▶ _Directions for this task_: Can you give the items again, beginning at the line that has "Size (1103, 366)" and stopping after the line that has "[Weibo] (1023, 2476)", and swap "Quantity" for "Amount" while leaving everything else unchanged?

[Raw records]
====================

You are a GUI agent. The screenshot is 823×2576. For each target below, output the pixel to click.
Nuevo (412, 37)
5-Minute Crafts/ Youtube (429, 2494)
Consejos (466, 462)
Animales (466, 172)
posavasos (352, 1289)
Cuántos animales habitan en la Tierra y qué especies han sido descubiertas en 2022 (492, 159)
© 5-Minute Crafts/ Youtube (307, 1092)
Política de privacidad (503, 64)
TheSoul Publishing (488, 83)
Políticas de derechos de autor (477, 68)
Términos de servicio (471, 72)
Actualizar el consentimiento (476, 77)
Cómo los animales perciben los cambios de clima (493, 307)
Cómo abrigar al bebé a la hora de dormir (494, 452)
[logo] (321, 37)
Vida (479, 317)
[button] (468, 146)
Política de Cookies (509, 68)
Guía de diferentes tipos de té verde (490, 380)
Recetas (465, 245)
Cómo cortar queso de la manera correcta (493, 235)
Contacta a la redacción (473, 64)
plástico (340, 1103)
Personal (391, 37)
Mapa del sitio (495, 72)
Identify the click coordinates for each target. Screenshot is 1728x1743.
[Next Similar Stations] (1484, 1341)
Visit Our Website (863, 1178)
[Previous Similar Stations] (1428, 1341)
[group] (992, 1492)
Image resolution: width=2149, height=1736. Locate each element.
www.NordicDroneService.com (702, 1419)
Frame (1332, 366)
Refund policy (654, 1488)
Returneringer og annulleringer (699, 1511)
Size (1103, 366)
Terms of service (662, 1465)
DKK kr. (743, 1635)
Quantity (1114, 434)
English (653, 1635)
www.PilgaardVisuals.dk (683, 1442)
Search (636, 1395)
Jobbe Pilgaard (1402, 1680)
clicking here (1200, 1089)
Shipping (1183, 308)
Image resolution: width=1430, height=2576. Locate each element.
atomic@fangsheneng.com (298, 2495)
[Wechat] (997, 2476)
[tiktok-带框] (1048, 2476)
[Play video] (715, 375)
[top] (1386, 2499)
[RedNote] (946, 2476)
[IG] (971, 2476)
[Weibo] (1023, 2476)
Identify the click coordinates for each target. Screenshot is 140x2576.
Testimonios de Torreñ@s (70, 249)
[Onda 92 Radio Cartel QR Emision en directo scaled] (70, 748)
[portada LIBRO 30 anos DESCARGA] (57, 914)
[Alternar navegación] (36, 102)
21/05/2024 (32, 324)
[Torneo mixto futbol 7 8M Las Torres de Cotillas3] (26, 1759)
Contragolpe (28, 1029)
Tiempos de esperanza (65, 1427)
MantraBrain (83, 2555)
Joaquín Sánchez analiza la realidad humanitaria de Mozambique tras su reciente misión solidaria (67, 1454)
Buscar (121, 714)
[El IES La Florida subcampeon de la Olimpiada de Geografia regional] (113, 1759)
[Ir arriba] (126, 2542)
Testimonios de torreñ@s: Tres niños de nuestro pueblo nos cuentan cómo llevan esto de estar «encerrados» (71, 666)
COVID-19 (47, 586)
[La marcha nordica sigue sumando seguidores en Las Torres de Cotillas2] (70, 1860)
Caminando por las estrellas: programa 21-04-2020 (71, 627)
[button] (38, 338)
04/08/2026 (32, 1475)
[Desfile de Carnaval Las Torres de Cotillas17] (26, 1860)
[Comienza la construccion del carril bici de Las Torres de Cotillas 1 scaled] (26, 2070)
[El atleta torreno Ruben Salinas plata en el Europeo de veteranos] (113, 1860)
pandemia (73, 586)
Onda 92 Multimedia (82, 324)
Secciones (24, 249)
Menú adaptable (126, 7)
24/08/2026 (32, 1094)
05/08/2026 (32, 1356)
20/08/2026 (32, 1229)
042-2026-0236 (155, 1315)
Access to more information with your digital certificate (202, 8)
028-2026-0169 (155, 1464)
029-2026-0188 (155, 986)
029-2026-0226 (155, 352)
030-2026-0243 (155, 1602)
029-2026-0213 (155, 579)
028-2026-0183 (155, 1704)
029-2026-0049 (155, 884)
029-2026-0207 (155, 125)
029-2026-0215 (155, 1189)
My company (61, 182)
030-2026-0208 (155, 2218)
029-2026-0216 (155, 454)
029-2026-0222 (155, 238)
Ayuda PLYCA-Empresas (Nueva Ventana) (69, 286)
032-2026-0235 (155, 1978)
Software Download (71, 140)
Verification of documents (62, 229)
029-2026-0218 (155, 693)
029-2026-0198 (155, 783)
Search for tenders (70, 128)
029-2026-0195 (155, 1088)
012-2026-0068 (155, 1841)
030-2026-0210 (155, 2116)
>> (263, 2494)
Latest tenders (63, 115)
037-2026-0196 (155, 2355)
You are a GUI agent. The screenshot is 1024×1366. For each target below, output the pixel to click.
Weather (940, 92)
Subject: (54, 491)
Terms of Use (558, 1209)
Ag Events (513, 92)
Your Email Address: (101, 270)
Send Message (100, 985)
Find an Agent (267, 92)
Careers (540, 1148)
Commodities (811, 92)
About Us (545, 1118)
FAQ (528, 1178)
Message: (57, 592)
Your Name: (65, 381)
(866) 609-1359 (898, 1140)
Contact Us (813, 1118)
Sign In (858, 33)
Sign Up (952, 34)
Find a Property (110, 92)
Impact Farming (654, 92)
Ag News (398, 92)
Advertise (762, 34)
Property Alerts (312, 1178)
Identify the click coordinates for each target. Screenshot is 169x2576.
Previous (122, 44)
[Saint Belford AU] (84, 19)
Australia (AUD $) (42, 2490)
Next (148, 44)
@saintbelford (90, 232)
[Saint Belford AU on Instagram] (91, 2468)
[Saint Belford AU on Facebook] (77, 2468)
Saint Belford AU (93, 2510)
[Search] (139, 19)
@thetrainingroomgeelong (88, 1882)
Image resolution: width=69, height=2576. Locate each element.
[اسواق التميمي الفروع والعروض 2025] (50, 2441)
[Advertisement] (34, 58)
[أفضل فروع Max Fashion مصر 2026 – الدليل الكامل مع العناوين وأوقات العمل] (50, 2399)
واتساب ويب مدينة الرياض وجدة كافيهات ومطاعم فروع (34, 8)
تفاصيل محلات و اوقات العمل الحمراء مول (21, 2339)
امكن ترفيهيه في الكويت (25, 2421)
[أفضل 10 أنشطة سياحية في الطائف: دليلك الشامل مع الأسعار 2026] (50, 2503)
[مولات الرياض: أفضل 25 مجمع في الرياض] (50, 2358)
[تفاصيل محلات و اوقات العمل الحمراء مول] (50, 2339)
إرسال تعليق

====================

▶ _Task response_:
Size (1103, 366)
Terms of service (662, 1465)
DKK kr. (743, 1635)
Amount (1114, 434)
English (653, 1635)
www.PilgaardVisuals.dk (683, 1442)
Search (636, 1395)
Jobbe Pilgaard (1402, 1680)
clicking here (1200, 1089)
Shipping (1183, 308)
Image resolution: width=1430, height=2576. Locate each element.
atomic@fangsheneng.com (298, 2495)
[Wechat] (997, 2476)
[tiktok-带框] (1048, 2476)
[Play video] (715, 375)
[top] (1386, 2499)
[RedNote] (946, 2476)
[IG] (971, 2476)
[Weibo] (1023, 2476)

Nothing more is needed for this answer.